Last week academics, intellectuals, civil society activists and journalists converged on the Wits University Centre of Origin to discuss one of the most important tenets of democracy.

Last week academics, intellectuals, civil society activists and journalists converged on the Wits University Centre of Origin to discuss one of the most important tenets of democracy.

The discussions were part of a conference titled South African Democracy at the Crossroads organised by the university's public intellectual life research project.

The conference's aim was to review the state of public debate in the country.

So what is the state of public debate and dialogue in South Africa?

One of the conference's organisers, Carolyn Hamilton, said the state of public debate and dialogue in South Africa needed such a forum.

Writing in the conference brochure Hamilton said: "Despite the new South African political order bringing with it all the freedoms of association and speech, there have been chilling signs during the past decade of substantial silencing, self-silencing and evasion rather than confrontation of the fetters of the convened public sphere." [sic]

Cited as examples of how the ruling party wanted to define and determine the direction of public debate was the blacklisting of certain commentators by the SABC. Of importance in this regard was the fact that those banned were regarded by the SABC management as being anti-President Thabo Mbeki. On the list were Xolela Mangcu, Willem Gumede, Karima Brown, Vukani Mde and Moeletsi Mbeki.

Also cited was the ANC's proposal for the establishment of a Media Appeals Tribunal (MAT).

In terms of the proposal the tribunal would be a statutory institution accountable to parliament. In terms of the proposal, MAT could have powers to overrule decisions made by the existing self-regulatory institutions such as the Press Ombudsman, the Press Council and the Press Appeals Panel.

The crux of the ANC's argument is the media have become so "irresponsible" in their reporting that they needed to be reined in by a statutory body like MAT.

The problem with this approach, as some of the conference participants pointed out, is that the ruling party has appropriated the right to decide what is "responsible or irresponsible" reporting.

This raises the issue of how the ANC seeks to inhibit public discourse. In doing so the ruling party is dismissing institutions put in place by the media industry to deal with unethical and unprofessional reporting.

As the Rhodes University-based media specialist Fackson Banda has suggested, instead of trying to "officialise public debate" the ANC should strengthen the existing self-regulatory systems by giving them greater political legitimacy and support.

Another important issue raised during the conference was the ruling party's tendency to label its critics as "either being racist or being surrogates of racist masters".

Those using this tactic refer to white critics as racist - while black critics are regarded as "coconuts who do not have the credibility to speak on behalf of black people".

In his book Derailed: The State of Democracy in South Africa, author and commentator Xolela Mangcu calls this phenomenon racial nativism.

"Racial nativism (by contrast) harkens to purist, essentialist conceptions of identity. It is enough that one has a black skin or that one has participated in the liberation struggle to overthrow apartheid. Those 'qualifications' provide one with exclusive licence to speak or banish those with opposing views. It is as if those who participated in that struggle have the monopoly on wisdom and morality."
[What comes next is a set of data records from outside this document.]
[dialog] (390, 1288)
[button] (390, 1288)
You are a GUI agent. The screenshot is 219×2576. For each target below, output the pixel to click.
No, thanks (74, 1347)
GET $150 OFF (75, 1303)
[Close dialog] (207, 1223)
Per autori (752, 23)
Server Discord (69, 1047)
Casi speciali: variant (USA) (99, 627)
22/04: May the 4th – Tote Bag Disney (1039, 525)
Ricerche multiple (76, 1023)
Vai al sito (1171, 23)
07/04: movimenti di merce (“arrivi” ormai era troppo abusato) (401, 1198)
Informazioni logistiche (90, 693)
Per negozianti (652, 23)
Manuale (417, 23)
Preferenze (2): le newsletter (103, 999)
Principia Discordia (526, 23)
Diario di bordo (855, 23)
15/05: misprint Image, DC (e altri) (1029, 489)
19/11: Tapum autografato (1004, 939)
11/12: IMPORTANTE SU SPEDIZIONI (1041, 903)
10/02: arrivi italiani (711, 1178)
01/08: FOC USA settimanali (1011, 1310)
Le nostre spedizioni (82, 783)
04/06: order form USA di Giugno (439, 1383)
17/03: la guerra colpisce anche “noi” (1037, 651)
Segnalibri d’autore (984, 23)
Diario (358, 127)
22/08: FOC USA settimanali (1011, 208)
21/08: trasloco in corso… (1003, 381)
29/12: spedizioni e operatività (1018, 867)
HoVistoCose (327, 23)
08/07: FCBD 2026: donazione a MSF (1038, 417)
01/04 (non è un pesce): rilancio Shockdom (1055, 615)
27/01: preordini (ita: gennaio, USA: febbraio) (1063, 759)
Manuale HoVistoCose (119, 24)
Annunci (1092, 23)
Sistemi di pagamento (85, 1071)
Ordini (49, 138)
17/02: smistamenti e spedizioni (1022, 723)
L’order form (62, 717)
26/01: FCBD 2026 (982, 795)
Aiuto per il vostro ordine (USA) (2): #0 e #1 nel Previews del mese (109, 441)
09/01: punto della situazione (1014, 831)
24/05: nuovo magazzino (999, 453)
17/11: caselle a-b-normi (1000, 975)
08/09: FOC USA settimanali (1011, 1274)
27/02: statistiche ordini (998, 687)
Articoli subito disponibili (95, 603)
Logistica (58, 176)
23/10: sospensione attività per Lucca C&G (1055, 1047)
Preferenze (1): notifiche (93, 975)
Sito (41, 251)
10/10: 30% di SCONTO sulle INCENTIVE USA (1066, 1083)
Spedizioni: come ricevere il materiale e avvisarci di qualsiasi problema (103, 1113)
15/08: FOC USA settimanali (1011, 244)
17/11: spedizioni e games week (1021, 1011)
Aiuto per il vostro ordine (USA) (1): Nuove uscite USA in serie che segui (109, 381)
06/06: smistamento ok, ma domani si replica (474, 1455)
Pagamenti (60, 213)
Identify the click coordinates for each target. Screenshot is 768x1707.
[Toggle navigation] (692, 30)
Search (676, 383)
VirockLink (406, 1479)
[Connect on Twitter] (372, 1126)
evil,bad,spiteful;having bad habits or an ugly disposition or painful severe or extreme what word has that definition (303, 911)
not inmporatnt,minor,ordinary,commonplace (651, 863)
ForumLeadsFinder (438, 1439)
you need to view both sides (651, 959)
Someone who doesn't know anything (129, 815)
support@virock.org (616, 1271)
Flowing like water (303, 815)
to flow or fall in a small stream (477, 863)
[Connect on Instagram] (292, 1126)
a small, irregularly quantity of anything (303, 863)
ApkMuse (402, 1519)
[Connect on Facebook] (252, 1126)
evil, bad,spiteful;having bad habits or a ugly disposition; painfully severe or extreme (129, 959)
Mangcu argues that by resorting to racial nativism the ruling party is undermining one of the basic tenets of democracy - unbridled public discourse.

Those using racial nativism as a tool to undermine dissenting views usually claim to do so in "the public interest".

Ironically the public they speak about is also defined in their own terms to the exclusion of reactionary forces such as "coconuts and commercially white-owned racist media".

Another interesting aspect raised at the conference was the role of the media and the public intellectual in a democratic society.

In this regard it was pointed out that the media addresses various forms of "the public". Does Ukhozi FM - with more than six million listeners - address a different public from SAfm.

What does this mean - that because South Africa has different "publics" it cannot achieve the objective of building one new South African nation? Not necessarily, as some of participants observed. The first thing to be laid on the foundation of a new nation is tolerance. Also important is the acknowledgement that no culture can remain untainted by its interaction with other cultures.

For example, those practising Western culture in South Africa cannot afford to pretend that the African culture, as represented by the majority of South Africa's people, cannot influence their way of life. Mangcu refers to the phenomenon of cultures being influenced by others and adapting in a manner that enhances development as syncretism (the dynamic processes of identity formation that have always underpinned black people's encounter with European modernity).

Mangcu's argument is that black intellectuals such as Tiyo Soga and Steve Biko were influenced by the interaction with, for example, the missionaries. What they did was to appropriate the good aspects of European culture - education - and used it to deal with their political situation.

There was no essentialised African identity.

What does this mean for the South African agenda of building a new nonracial society? Instead of appealing to racial nativism and cultural chauvinism we should entrench the freedom of expression and association to build bridges among the different racial and class groupings.